▶ 短い課題 1
タンノイのスピーカー評の抜粋文によれば、タンノイ初の4ウェイ機で最低域がクロスする周波数は何Hzか。
▶ 短い課題 2
タンノイのスピーカー評の抜粋文と、次の(a)〜(c)が一致するかどうかをそれぞれ答えよ。判断の根拠となる本文の語句もそのまま引用すること。
(a) プレスティッジ・シリーズの手頃な価格の製品は、100リッターの内容積を持つ。
(b) タンノイ初の4ウェイ機は、どのパワーアンプでもうまく鳴らせる。
(c) 12インチ・デュアルコンセントリックのシステムは、バランスの点で15インチより好ましいとさえ言える。
▶ 短い課題 3
タンノイのスピーカー評の抜粋文を、最後の文に続けて書き進めよ。

▶ 抜粋文
◆ ◆ ◆ ◆ ◆ ◆ ◆

特集・「ジャンル別・価格帯別 ザ・ベストバイ コンポーネントランキング798選」より
プレスティッジ・シリーズの中では手頃な価格の製品だが、100リッターの内容積を持つ。天然無垢材によるクラシックで上質のエンクロージュアはディストリビューテッドポート型である。25cmデュアル・コンセントリック内蔵の本機はスターリングの系譜である。
菅野沖彦
ステレオサウンド 121号(1996年12月発行)
特集・「ザ・ベストバイ コンポーネントランキング710選」より
タンノイ初の4ウェイ。中〜低域の振幅を抑えた波型エッジによる30cmデュアルコンセントリック+46cmウーファーという構成に注目。100Hzでクロスする最低域を肥大させないで駆動するのが、本機を活かす秘訣。結論的にうまく鳴らせるパワーアンプはかなり限定されると思う。タンノイらしい音の品格は健在。身震いするような凄い音が聴ける。
菅野沖彦
ステレオサウンド 121号(1996年12月発行)
特集・「ザ・ベストバイ コンポーネントランキング710選」より
プレスティッジ・シリーズの中堅機で12インチ・デュアルコンセントリックによるシステム。バランスはスターリングと双璧で15インチより好ましいとさえ言える。改良を重ねるたびに、ユニットをはじめ細部がリファインされ、TWWでは重厚なタンノイ・サウンドを基本にしなやかで滑らかな高域が見事な質感を再現する。

◆ ◆ ◆ ◆ ◆ ◆ ◆

▶ 保存データ

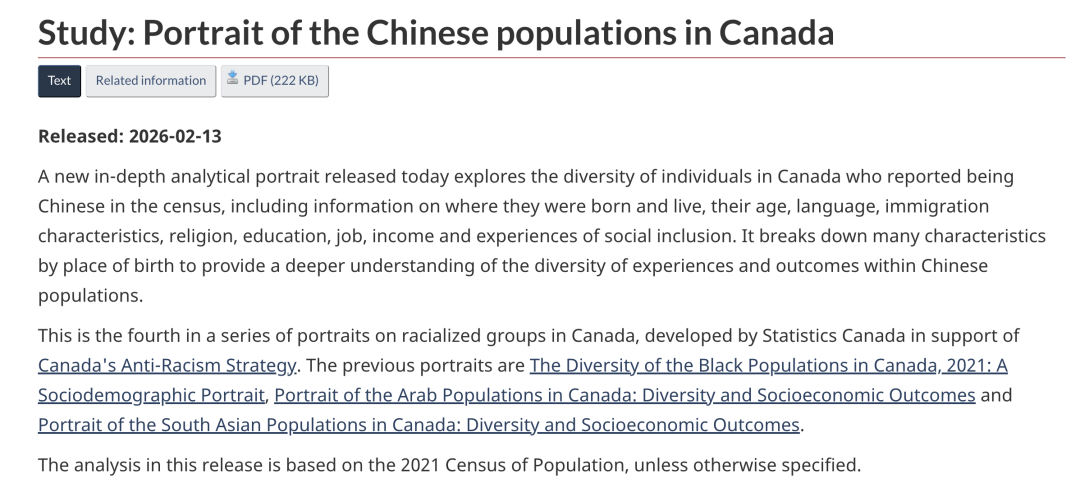Click "Sociodemographic Portrait" link text
Viewport: 1080px width, 497px height.
(152, 394)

◆ ◆ ◆ ◆ ◆ ◆ ◆

▶ 課題の結果 1
100Hz。

▶ 課題の結果 2
(a) 一致する。「100リッターの内容積を持つ」
(b) 一致しない。「結論的にうまく鳴らせるパワーアンプはかなり限定されると思う」
(c) 一致する。「15インチより好ましいとさえ言える」

▶ 課題の結果 3
菅野沖彦
ステレオサウンド 121号(1996年12月発行)
特集・「ザ・ベストバイ コンポーネントランキング710選」より
イギリスの名門タンノイのプレスティッジ・シリーズ中で最も小型なモデル。とはいっても一般的には中型のフロアータイプである。10インチ口径デュアルコンセントリック・ユニットを質の高いクラシックな格調あるエンクロージュアに納めた傑作だ。シリーズ中最もバランスのよいシステムといっていいだろう。
菅野沖彦
ステレオサウンド 121号(1996年12月発行)
特集・「ザ・ベストバイ コンポーネントランキング710選」より
タンノイの15インチ口径デュアルコンセントリック・ユニットのよさが素直に生きたシステム。オーソドックスなバスレフタイプのエンクロージュアに納められてたもので、同社のプレスティッジ・シリーズのスタンダード的存在といっていいだろう。普遍性をベースに築かれた、風格と存在感の大きな名器である。
菅野沖彦
ステレオサウンド 124号(1997年9月発行)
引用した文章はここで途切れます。